Data section:
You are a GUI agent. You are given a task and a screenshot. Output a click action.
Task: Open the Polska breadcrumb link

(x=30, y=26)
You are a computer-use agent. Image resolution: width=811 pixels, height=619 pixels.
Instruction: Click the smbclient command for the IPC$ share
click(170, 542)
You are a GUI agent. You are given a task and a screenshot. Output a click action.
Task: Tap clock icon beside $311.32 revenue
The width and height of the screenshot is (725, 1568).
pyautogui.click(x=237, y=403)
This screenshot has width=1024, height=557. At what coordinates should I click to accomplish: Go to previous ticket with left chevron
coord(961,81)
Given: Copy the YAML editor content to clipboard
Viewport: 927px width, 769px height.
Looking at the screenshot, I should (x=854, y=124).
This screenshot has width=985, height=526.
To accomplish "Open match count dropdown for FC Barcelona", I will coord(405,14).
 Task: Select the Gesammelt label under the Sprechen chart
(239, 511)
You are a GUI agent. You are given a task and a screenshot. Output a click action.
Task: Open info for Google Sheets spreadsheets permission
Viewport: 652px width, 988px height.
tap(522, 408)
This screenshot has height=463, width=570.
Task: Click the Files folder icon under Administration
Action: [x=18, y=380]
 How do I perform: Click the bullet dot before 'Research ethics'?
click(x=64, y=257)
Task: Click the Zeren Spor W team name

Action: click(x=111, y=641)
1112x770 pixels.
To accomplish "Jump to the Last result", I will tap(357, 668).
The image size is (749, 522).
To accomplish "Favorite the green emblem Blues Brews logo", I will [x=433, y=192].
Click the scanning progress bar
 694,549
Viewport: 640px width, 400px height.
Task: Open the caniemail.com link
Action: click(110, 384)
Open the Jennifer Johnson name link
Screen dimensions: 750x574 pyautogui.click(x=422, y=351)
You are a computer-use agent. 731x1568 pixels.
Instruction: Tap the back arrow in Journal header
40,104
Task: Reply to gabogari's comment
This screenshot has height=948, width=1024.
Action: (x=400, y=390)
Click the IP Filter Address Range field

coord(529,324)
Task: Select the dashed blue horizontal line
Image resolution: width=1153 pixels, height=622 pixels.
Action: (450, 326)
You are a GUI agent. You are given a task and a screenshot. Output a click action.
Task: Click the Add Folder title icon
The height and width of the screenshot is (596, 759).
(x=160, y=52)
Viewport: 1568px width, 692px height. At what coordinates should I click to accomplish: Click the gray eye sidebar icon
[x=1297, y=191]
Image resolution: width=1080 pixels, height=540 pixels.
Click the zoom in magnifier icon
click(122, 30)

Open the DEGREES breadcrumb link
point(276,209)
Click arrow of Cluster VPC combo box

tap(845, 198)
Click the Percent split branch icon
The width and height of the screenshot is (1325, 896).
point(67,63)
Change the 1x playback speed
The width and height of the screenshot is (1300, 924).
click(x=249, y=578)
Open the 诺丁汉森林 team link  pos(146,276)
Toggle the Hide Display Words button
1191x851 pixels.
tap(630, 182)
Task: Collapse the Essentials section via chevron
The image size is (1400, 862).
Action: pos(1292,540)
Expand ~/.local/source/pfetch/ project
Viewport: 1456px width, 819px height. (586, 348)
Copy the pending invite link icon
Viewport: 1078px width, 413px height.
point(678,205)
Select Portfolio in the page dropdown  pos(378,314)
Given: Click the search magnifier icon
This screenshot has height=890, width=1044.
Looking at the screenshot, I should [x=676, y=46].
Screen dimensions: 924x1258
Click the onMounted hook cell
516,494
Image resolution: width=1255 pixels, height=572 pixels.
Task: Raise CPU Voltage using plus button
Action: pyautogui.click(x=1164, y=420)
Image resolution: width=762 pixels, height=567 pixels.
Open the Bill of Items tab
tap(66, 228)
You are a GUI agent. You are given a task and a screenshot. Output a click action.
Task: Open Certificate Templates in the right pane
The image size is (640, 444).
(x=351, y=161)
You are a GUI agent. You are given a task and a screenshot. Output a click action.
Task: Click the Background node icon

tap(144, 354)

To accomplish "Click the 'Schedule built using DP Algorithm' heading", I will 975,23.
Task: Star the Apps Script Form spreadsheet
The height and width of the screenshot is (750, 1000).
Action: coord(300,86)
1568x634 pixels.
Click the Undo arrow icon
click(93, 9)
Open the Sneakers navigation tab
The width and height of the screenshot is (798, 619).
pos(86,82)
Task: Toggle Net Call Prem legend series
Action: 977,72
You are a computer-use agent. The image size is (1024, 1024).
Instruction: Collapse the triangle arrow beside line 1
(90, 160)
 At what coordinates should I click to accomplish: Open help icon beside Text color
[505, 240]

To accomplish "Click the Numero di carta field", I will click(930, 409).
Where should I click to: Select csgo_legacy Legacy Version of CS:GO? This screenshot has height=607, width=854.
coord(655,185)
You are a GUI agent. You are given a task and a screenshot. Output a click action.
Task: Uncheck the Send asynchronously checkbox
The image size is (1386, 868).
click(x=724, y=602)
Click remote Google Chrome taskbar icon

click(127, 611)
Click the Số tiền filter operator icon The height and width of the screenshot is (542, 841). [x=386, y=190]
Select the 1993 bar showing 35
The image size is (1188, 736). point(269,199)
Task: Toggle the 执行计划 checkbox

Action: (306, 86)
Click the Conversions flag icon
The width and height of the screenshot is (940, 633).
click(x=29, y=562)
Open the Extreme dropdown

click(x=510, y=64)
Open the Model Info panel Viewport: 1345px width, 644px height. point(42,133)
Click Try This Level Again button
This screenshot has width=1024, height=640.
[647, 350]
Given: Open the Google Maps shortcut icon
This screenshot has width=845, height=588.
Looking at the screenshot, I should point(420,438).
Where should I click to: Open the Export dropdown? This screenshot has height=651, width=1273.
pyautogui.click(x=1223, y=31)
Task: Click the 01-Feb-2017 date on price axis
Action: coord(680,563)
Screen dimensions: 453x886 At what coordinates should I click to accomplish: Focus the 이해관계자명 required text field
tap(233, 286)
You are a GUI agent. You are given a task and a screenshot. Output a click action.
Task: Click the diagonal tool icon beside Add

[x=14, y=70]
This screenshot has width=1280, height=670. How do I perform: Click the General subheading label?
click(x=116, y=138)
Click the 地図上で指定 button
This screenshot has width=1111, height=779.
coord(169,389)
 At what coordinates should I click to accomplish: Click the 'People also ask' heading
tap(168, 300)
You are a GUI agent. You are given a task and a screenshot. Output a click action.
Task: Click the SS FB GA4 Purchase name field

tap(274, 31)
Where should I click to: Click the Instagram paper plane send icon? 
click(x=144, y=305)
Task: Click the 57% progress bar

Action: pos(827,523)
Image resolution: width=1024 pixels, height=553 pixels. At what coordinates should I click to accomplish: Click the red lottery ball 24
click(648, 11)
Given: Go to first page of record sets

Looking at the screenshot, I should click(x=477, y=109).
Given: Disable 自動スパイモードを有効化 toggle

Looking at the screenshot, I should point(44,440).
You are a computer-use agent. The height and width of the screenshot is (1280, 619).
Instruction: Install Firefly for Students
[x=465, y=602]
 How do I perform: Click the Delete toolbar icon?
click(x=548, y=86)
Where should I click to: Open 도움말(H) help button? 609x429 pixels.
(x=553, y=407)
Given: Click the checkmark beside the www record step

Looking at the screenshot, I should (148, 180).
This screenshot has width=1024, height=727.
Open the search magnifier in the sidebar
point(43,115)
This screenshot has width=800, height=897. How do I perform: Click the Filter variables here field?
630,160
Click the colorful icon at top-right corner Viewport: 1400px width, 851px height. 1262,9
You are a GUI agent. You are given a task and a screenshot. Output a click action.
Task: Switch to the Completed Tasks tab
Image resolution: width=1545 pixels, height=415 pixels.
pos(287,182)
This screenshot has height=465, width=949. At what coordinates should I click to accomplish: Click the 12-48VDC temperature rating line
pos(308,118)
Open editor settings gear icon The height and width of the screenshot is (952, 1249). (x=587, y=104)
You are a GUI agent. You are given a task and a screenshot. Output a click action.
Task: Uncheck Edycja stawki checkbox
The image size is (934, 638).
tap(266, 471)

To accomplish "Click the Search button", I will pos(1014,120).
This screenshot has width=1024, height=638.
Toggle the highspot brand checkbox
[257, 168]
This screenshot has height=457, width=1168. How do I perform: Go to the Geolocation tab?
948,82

Exercise requirements: Each line in the listing above that includes the word "editor" needs to be copied out.

Response for this exercise:
Given: Copy the YAML editor content to clipboard
Open editor settings gear icon The height and width of the screenshot is (952, 1249). (x=587, y=104)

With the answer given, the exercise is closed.